The presence of three marker chromosomes 1 and three marker chromosomes 2 suggests that there might be three homologous genomes in R. canina. However, this seems unlikely because no trivalents were seen in the pentaploid R. canina, the frequency of chromosome pairing in the gynogenetic haploid was low and the molecular evidence (Werlemark et al, 1999; Wissemann, 1999; Nybom et al, 2004) indicates that only two of the five genomes of R. canina are closely similar. However, the formation of bivalents and trivalents in the gynogenetic haploid, albeit in low frequency, also demonstrates a limited potential for chromosome pairing between genomes of R. canina that was not expressed in the pentaploid. If the proposed alleles responsible for suppressing pairing of the univalent chromosomes are located on the pairing genomes (Werlemark, 2003), this gene would be hemizygous in the gynogenetic haploid and its influence might be only partially expressed.

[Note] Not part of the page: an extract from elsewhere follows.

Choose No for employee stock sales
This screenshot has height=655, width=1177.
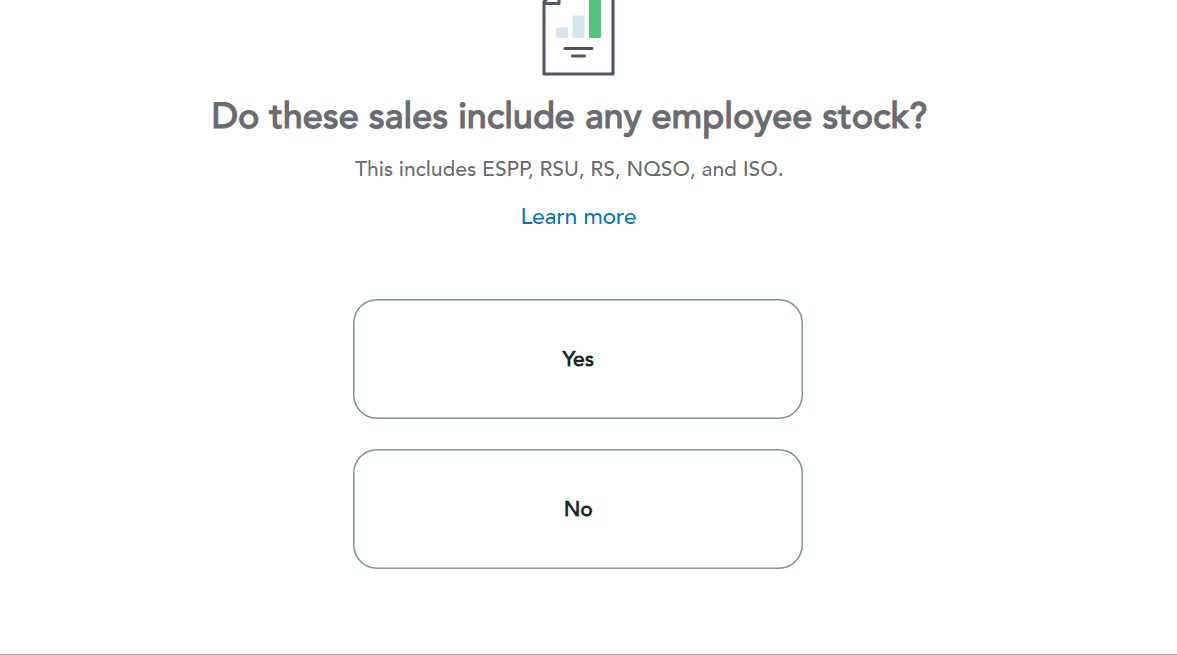pyautogui.click(x=578, y=509)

If the matroclinal system of the Caninae evolved only once (Blackhurst, 1948; Werlemark, 2003; Nybom et al, 2004) and the genes that suppress homeologous pairing are located on the pairing chromosomes (Werlemark, 2003), bivalent-forming chromosomes throughout the Caninae are likely to be of common origin. This possibility is supported by the evidence of Nybom et al (2004) that the alleles shared by three pentaploid and one tetraploid species reside on the bivalent-forming chromosomes, whereas species-specific alleles reside on the univalent-forming chromosomes. Nybom et al (2004) suggested that the matroclinal inheritance of the Caninae evolved in an ancestral triploid hybrid between a diploid and a tetraploid species (AA × AABB). It is equally likely that it evolved in an ancestral tetraploid hybrid between two tetraploid species that shared a common genome (AABB × AACC). Pentaploid and hexaploid species could have arisen by further hybridization with polyploid species which shared a common genome (eg AABC × AADD and AABC × AADDEE), provided that the progenitor species with the canina-type mechanism was the female parent.

Evidence has been presented in this paper, and the references cited, that only two genomes are involved in bivalent formation in R. canina and that differences between the other three genomes, possibly reinforced by genetic control mechanisms, prevent them from pairing. Thus, it follows that three genomes are never, or only rarely, involved in pairing. The evolutionary fate for such chromosomes is genetic degradation through accumulated mutational change (as in the evolution of the mammalian Y chromosome). Evidence in favour of this hypothesis is the heteromorphic FISH signals to the univalent marker chromosomes, which indicate genetic divergence. In ancient asexual species, predicted genetic outcomes of a lack of recombination are structural heterozygozity of the karyotypes and allelic heterozygozity (Normark et al, 2003). Both phenomena are observed for the univalent genomes, which are probably inherited without recombination and can therefore be considered in evolutionary terms as ‘asexual’ chromosomes. If the 21 univalents were not involved in recombination, then it would be predicted that over time they will degrade, become redundant and may even be lost. If these arguments are correct, the six nonpairing 5S rDNA loci might be expected to show 5S family divergence on the univalent-forming chromosomes; yet two distinct families were observed, with no evidence of 5S family degeneracy (which occurs as smears on Southern hybridization as previously observed in Nicotiana setchellii; Matyášek et al, 2002). Therefore, the data point to a recent univalent/bivalent demarcation in the evolution of R. canina. Further investigations, in which FISH may play an important part, are needed to determine whether or not the pairing genomes in the different species of the Caninae have originated from a single common ancestor.